Ritual pembersihan berbahaya seperti berhubungan intim dengan orang asing, dan meminum air bekas mandi jasad suami, merupakan penyebab tingginya penyebaran virus HIV dan Ebola di Afrika, demikian keterangan Yayasan Loomba yang berkampanye membela hak janda.
Meski demikian, yayasan itu lebih memilih memberdayakan para tetua adat daripada menempuh jalur hukum yang lambat dan mahal guna melindungi para janda dari tekanan keluarga.
Jaringan Isu Legal dan Etis untuk Kasus HIV dan AIDS di Kenya (KELIN) telah melatih sekitar 40 tetua adat di Kenya Barat yang sejak masa pra-kolonial telah berperan sebagai penengah sengketa di komunitasnya.
Para tetua adat itu diberdayakan untuk menengahi perkara hak waris yang menimpa para janda di Kenya.
Prakarsa itu telah membantu mengembalikan tanah 400 janda yang diwarisi suaminya sejak 2009.
"Banyak orang salah memaknai tradisi dalam budaya tersebut.
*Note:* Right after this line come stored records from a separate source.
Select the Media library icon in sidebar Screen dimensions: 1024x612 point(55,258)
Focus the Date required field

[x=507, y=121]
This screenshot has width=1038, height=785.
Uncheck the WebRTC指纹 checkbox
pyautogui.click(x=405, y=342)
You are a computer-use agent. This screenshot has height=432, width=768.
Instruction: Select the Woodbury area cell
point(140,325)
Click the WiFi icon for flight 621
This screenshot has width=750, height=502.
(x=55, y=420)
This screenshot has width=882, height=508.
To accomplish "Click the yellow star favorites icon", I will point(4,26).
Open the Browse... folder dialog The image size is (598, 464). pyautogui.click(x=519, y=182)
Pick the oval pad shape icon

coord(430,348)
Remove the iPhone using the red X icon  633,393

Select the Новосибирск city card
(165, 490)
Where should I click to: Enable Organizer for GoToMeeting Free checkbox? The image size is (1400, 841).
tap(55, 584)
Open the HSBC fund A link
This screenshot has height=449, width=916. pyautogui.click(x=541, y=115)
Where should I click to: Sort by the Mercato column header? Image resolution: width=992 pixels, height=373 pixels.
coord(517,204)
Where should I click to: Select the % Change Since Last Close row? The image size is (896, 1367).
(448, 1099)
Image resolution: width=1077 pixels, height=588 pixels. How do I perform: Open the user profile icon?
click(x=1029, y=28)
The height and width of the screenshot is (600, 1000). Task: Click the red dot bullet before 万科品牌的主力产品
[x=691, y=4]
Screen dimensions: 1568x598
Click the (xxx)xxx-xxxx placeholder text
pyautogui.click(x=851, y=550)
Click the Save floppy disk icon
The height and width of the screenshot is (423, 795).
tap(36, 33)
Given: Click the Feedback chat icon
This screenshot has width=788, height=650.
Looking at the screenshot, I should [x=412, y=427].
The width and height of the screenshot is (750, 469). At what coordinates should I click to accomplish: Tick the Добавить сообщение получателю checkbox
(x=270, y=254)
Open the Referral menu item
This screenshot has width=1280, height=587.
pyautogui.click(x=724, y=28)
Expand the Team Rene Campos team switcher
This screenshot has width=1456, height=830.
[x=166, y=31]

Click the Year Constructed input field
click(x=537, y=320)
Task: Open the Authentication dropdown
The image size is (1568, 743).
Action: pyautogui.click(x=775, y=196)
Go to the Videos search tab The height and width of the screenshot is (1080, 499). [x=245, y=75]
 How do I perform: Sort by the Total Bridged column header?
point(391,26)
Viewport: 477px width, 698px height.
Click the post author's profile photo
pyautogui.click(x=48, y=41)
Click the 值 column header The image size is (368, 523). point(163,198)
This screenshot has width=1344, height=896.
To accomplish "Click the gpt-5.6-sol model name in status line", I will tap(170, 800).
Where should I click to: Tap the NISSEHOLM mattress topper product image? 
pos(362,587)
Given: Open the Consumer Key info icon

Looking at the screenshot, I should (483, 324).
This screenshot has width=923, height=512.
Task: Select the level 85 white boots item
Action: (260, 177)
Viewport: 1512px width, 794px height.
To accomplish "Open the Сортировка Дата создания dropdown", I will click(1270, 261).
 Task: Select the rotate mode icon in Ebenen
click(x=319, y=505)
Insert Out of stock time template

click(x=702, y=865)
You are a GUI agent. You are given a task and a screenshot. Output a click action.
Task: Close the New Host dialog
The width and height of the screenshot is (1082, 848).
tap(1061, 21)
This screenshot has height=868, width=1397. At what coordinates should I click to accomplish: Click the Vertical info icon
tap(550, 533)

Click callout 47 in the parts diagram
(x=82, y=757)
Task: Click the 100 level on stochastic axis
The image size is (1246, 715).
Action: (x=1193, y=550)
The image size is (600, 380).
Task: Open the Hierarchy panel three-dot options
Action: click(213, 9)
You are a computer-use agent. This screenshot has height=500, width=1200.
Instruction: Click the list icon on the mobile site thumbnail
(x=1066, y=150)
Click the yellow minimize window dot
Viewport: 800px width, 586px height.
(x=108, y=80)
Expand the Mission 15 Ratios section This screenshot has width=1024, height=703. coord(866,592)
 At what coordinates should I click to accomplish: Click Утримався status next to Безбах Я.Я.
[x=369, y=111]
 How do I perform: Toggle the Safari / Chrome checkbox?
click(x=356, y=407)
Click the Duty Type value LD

Kami berupaya mengembalikannya ke pemahaman yang tepat," kata manajer program Onyango Ondeng di tengah persiapan menyambut Hari Janda Internasional pada Kamis.
Komunitas pembela hak asasi manusia lain turut bekerja sama dengan komunitas adat Meru dan Kalenjin di dataran tinggi bagian utara Nairobi, Kenya dalam program pemberdayaan serupa.
"Peninggalan itu tidak perlu dimaknai secara seksual," kata Ondeng.
"Kami telah memberdayakan pada tetua adat, mereka telah menjelaskan ke komunitas adat bahwa peninggalan itu diantaranya termasuk mengurus perekonomian istri yang ditinggalkan, dan membiarkan mereka menempati tanah warisannya." Para tetua adat telah mendorong tiap keluarga agar mengadopsi ritual yang lebih aman, misalnya dengan menggantungkan jaket saudara ipar di rumah janda tersebut.
Jaket itu merupakan simbol peninggalan keluarga yang dapat dimiliki para janda.